Aber auch die Kritiker erkannten etwas nicht; sie erkannten nicht, wie Adenauers Politik das Land stabilisierte und mit der Demokratie versöhnte, die den Bundesrepublikanern bis weit in die fünfziger Jahre hinein suspekt gewesen war. Die große Rentenreform 1957 beispielsweise, mit der Adenauer die dynamische Rente einführte, war weit mehr als ein geniales Wahlgeschenk des Alten vom Rhein; sie war ein Umverteilungsprojekt, geformt aus sozialkatholischem Geist, bezahlt vom neuen Wohlstand; sie war unglaublich populär und sie stabilisierte die Demokratie.
Wie Böll Adenauer rehabilitierte
Adenauer und Böll: Sie waren wie der rechte und der linke Schuh der jungen Demokratie. 1975, acht Jahre nach Adenauers Tod, schrieb der bittere Böll einen wunderbar einlenkenden Satz: "Adenauer mag mehr Verdienste haben, als ich zu erkennen imstande bin, und möglicherweise hat er nur einen politisch gravierenden Fehler begangen: dass er zu lange regierte und mit greisenhafter Boshaftigkeit seine eigene Größe in lauter senile Kleinlichkeit auflöste." Für Bölls Verhältnisse war das eine beinah glänzende Rehabilitierung des Alten - zu einer Zeit freilich, in der das Land die Adenauer-Ära schon hinter sich gelassen hatte.

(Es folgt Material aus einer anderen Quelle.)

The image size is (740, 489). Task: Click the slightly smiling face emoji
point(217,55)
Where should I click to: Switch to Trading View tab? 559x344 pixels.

Der Westpolitik Adenauers war die Ostpolitik Willy Brandts gefolgt und die Achtundsechziger-Generation hatte ihren Eltern deren beredtes Schweigen zur Nazi-Vergangenheit wütend vorgehalten. Willy Brandt hatte den Friedensnobelpreis, Heinrich Böll den Literaturnobelpreis erhalten. "Mehr Demokratie wagen" war zu einem neuen deutschen Motto und das Land aufgeklärter, rebellischer, auch schon ein wenig liberaler geworden.
Die deutschen Farben. In der Mitte: das Brandt- und Böll-Rot
Schwarz-Rot-Gold: Die deutschen Farben zeigen in schöner Abfolge die Geschichte der Bundesrepublik. Auf das Schwarz der Adenauer-Zeit folgte das Brandt-und-Böll-Rot; darauf das Gold der Wiedervereinigung. Der schwarze, der rote und der goldene deutsche Streifen wurden und werden zusammengehalten und verbunden vom Grundgesetz. Aber: Die Aufklärung und die Liberalität sind heute nicht mehr so selbstverständlich, wie es vor ein paar Jahrzehnten, zu Bölls Lebzeiten, schon zu sein schien.
Es ist Weihnachten. Da darf man sich etwas wünschen: Zu Weihnachten und zum 100. Geburtstag von Heinrich Böll wünsche ich mir wieder "mehr Demokratie wagen". Ich wünsche mir die demokratische Freude und den rechtsstaatlichen Ehrgeiz zurück. Ich wünsche mir unser Land wieder aufgeklärter, rebellischer, mutiger und liberaler - nicht nur zur Weihnachtszeit.